◆ Problem details: Please state how many files the patch in the thread shown below changed.

◆ Text shown:
(begin)

Philippe Mathieu-Daudé Jan. 29, 2024, 4:50 p.m. UTC | #1
On 29/1/24 17:44, Philippe Mathieu-Daudé wrote:
> Mechanical patch produced running the command documented
> in scripts/coccinelle/cpu_env.cocci_template header.
> 
> Signed-off-by: Philippe Mathieu-Daudé <philmd@linaro.org>
> ---
>   target/i386/hvf/vmx.h                | 13 ++-------
>   hw/i386/fw_cfg.c                     |  3 +-
>   hw/i386/vmmouse.c                    |  6 ++--
>   hw/i386/xen/xen-hvm.c                |  3 +-
>   target/i386/arch_dump.c              | 11 ++------
>   target/i386/arch_memory_mapping.c    |  3 +-
>   target/i386/cpu-dump.c               |  3 +-
>   target/i386/cpu.c                    | 37 ++++++++----------------
>   target/i386/helper.c                 | 42 ++++++++--------------------
>   target/i386/hvf/hvf.c                |  8 ++----
>   target/i386/hvf/x86.c                |  4 +--
>   target/i386/hvf/x86_emu.c            |  6 ++--
>   target/i386/hvf/x86_task.c           | 10 ++-----
>   target/i386/hvf/x86hvf.c             |  9 ++----
>   target/i386/kvm/kvm.c                |  6 ++--
>   target/i386/kvm/xen-emu.c            | 32 +++++++--------------
>   target/i386/tcg/sysemu/bpt_helper.c  |  3 +-
>   target/i386/tcg/sysemu/excp_helper.c |  3 +-
>   target/i386/tcg/tcg-cpu.c            | 14 +++-------
>   target/i386/tcg/user/excp_helper.c   |  6 ++--
>   target/i386/tcg/user/seg_helper.c    |  3 +-
>   21 files changed, 67 insertions(+), 158 deletions(-)

Actually this one had:

Reviewed-by: Richard Henderson <richard.henderson@linaro.org>
Acked-by: David Woodhouse <dwmw@amazon.co.uk>
Reviewed-by: Zhao Liu <zhao1.liu@intel.com>

But since I addressed Zhao's suggestion in patch 1
("bulk: Access existing variables initialized to &S->F when available")
which added more changes to this patch, I dropped the tags.
BALATON Zoltan Jan. 29, 2024, 7:46 p.m. UTC | #2
On Mon, 29 Jan 2024, Philippe Mathieu-Daudé wrote:
> When a variable is initialized to &struct->field, use it
> in place. Rationale: while this makes the code more concise,
> this also helps static analyzers.
>
> Mechanical change using the following Coccinelle spatch script:
>
> @@
> type S, F;
> identifier s, m, v;
> @@
>      S *s;
>      ...
>      F *v = &s->m;
>      <+...

(end)

◆ Entries provided:
(begin)

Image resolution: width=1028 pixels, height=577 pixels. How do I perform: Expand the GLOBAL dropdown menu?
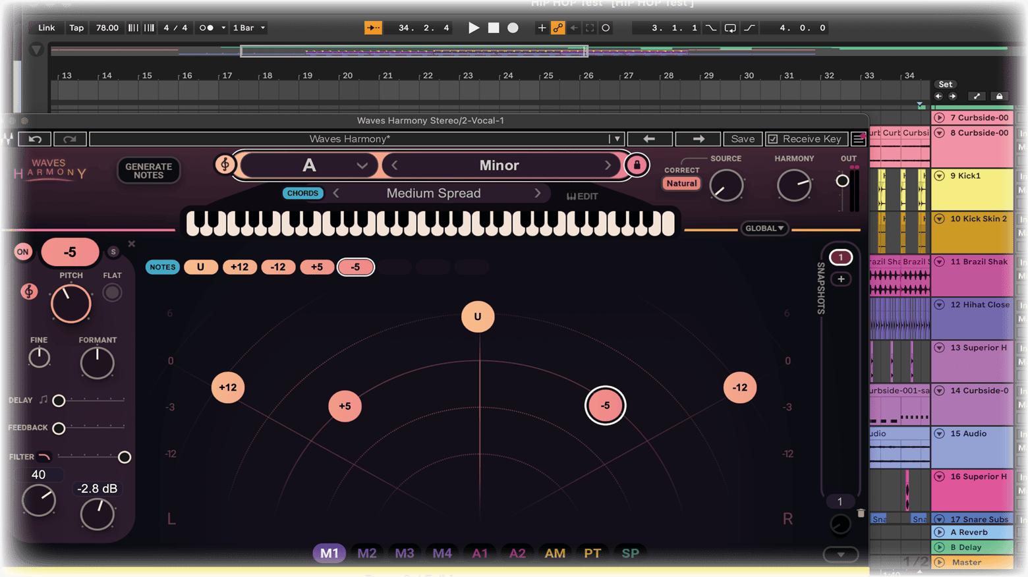(x=764, y=229)
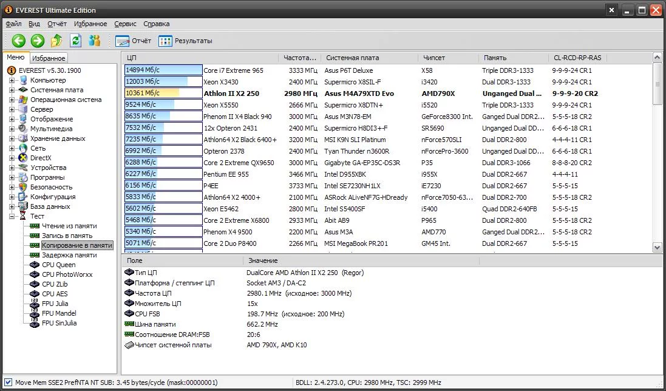Click the yellow 10361 МБ/с result bar

click(x=152, y=94)
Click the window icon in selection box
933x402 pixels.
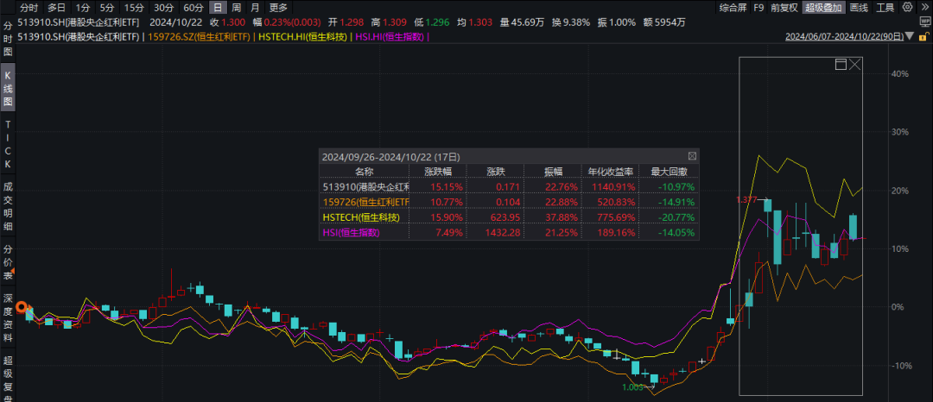tap(841, 65)
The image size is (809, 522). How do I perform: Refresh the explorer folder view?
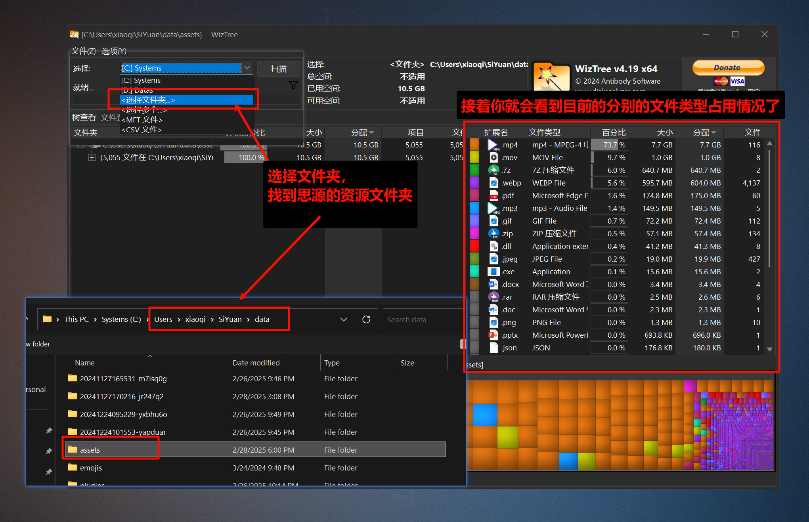(x=366, y=319)
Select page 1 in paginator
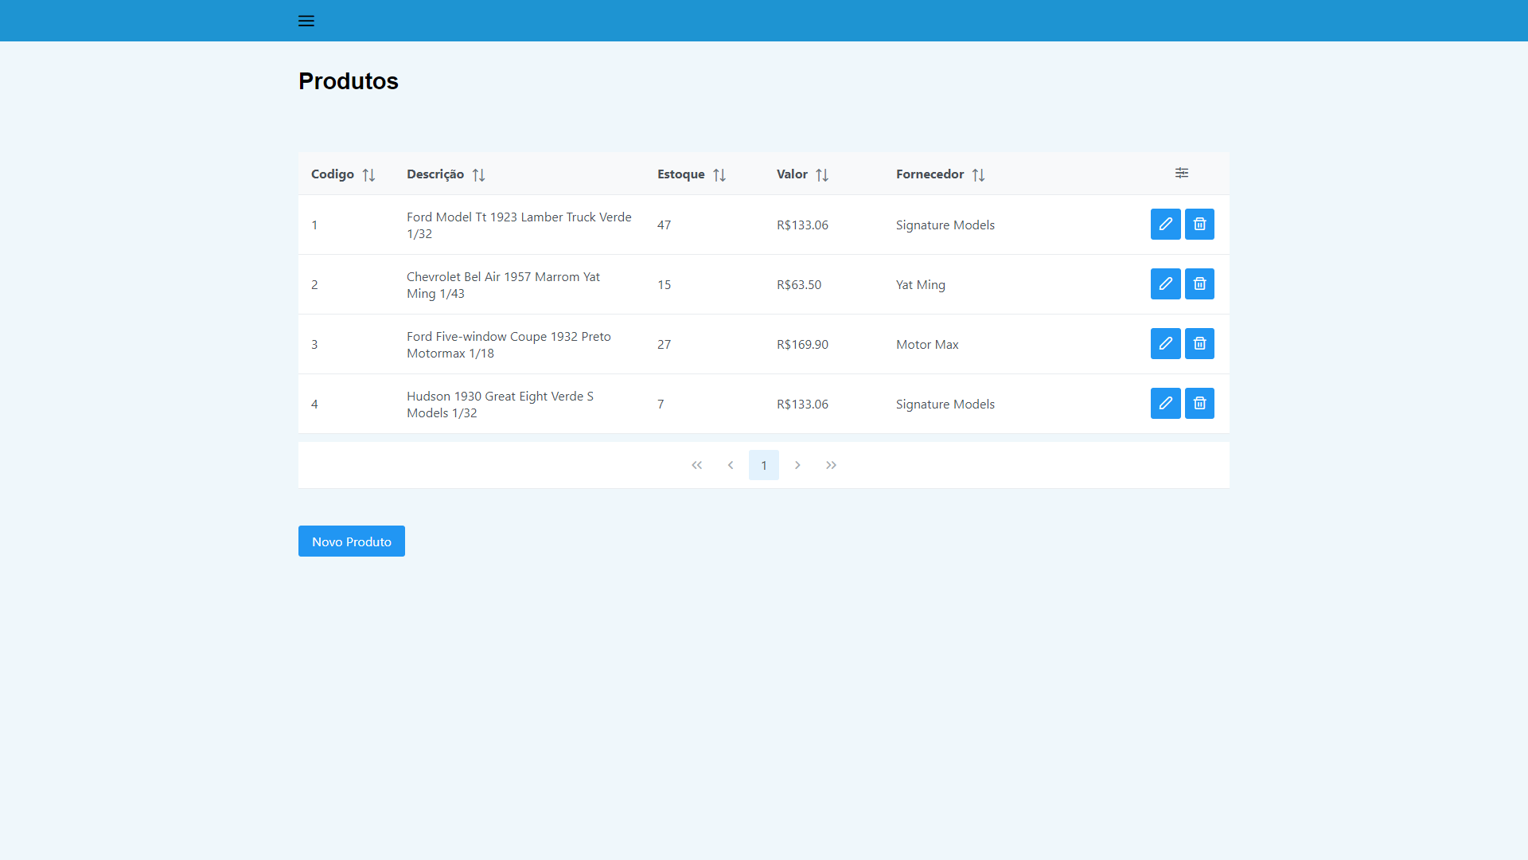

(end)

◆ Output for this task: 21 files.